(Stored records)
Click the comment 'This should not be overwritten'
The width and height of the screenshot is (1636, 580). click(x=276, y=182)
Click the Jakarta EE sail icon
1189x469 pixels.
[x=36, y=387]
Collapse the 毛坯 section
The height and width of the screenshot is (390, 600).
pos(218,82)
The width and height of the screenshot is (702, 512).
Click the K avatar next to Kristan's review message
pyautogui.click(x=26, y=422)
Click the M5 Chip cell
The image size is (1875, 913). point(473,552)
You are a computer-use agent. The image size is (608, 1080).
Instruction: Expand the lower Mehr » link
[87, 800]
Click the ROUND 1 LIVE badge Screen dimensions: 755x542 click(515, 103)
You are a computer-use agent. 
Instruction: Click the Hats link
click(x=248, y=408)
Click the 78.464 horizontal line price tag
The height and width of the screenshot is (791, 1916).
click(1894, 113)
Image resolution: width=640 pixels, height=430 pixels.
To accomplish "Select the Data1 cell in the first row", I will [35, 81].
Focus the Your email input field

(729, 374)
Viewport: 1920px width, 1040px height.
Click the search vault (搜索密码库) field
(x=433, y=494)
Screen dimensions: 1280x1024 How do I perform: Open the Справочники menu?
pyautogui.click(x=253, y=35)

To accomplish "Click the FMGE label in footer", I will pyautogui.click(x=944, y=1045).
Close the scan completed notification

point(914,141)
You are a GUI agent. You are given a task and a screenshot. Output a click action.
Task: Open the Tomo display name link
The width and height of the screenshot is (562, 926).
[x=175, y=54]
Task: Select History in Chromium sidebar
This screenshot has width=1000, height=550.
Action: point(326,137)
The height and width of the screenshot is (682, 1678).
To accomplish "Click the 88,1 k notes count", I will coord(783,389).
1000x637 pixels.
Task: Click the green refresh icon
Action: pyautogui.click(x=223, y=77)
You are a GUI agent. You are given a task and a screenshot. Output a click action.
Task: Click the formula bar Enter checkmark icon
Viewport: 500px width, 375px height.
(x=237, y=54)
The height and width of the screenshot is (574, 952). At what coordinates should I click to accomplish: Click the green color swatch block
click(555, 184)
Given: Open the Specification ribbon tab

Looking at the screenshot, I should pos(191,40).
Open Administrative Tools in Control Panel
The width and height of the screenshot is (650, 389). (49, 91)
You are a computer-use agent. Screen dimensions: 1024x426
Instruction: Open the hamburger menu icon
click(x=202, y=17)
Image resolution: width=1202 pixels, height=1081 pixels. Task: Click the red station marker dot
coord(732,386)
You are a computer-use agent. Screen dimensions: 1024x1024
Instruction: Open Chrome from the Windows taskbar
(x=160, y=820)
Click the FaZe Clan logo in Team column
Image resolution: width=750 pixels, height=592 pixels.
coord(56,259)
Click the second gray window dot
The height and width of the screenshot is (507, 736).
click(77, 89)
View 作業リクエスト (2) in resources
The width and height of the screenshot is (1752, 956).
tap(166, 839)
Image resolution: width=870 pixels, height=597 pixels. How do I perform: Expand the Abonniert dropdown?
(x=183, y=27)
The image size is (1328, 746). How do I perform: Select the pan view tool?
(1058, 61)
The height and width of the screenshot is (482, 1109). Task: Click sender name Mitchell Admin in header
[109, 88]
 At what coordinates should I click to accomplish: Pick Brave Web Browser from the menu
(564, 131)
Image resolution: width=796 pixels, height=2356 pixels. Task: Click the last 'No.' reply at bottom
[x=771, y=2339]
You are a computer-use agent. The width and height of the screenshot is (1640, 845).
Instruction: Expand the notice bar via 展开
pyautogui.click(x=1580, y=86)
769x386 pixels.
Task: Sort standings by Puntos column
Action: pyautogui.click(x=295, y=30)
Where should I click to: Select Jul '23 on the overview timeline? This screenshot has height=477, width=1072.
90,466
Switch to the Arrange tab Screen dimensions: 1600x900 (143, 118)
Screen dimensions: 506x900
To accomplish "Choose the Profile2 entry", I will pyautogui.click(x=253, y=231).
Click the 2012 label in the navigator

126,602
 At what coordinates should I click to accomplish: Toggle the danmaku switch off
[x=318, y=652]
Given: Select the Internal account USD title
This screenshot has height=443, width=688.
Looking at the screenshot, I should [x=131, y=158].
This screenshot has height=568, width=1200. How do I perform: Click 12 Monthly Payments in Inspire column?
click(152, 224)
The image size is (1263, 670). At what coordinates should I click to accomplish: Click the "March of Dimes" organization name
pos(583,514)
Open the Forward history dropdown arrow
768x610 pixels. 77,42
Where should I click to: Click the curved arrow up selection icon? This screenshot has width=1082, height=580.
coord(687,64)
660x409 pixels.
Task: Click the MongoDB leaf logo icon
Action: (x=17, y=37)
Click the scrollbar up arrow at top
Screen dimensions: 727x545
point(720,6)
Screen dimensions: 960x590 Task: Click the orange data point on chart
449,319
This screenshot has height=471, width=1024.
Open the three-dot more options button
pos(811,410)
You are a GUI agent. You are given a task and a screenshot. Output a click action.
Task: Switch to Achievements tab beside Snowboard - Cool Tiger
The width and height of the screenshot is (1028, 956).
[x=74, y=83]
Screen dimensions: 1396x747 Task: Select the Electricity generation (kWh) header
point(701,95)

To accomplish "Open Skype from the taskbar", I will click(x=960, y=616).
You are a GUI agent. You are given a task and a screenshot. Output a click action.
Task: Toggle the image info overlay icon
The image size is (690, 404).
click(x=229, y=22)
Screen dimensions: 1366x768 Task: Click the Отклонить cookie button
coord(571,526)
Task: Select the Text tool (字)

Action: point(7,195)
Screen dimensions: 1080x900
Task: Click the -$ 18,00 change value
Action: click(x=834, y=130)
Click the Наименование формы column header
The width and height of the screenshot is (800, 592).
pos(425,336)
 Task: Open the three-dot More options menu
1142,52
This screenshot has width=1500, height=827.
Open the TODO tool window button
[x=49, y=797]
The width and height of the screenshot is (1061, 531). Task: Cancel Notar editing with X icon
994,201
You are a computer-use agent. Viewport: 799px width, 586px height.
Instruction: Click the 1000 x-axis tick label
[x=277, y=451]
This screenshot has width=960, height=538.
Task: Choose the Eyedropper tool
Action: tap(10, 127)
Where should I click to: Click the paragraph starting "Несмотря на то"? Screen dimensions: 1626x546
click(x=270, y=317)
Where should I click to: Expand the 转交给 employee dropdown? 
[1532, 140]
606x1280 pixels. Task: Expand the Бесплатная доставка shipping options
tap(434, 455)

# What is required
Copy range, inclusive: the line holding "Where should I click to: Click the curved" to the line holding "This screenshot has width=1500, height=827.". Reproduce exactly those lines of the records above and no others.

# Result below
Where should I click to: Click the curved arrow up selection icon? This screenshot has width=1082, height=580.
coord(687,64)
660x409 pixels.
Task: Click the MongoDB leaf logo icon
Action: (x=17, y=37)
Click the scrollbar up arrow at top
Screen dimensions: 727x545
point(720,6)
Screen dimensions: 960x590 Task: Click the orange data point on chart
449,319
This screenshot has height=471, width=1024.
Open the three-dot more options button
pos(811,410)
You are a GUI agent. You are given a task and a screenshot. Output a click action.
Task: Switch to Achievements tab beside Snowboard - Cool Tiger
The width and height of the screenshot is (1028, 956).
[x=74, y=83]
Screen dimensions: 1396x747 Task: Select the Electricity generation (kWh) header
point(701,95)

To accomplish "Open Skype from the taskbar", I will click(x=960, y=616).
You are a GUI agent. You are given a task and a screenshot. Output a click action.
Task: Toggle the image info overlay icon
The image size is (690, 404).
click(x=229, y=22)
Screen dimensions: 1366x768 Task: Click the Отклонить cookie button
coord(571,526)
Task: Select the Text tool (字)

Action: point(7,195)
Screen dimensions: 1080x900
Task: Click the -$ 18,00 change value
Action: click(x=834, y=130)
Click the Наименование формы column header
The width and height of the screenshot is (800, 592).
pos(425,336)
 Task: Open the three-dot More options menu
1142,52
This screenshot has width=1500, height=827.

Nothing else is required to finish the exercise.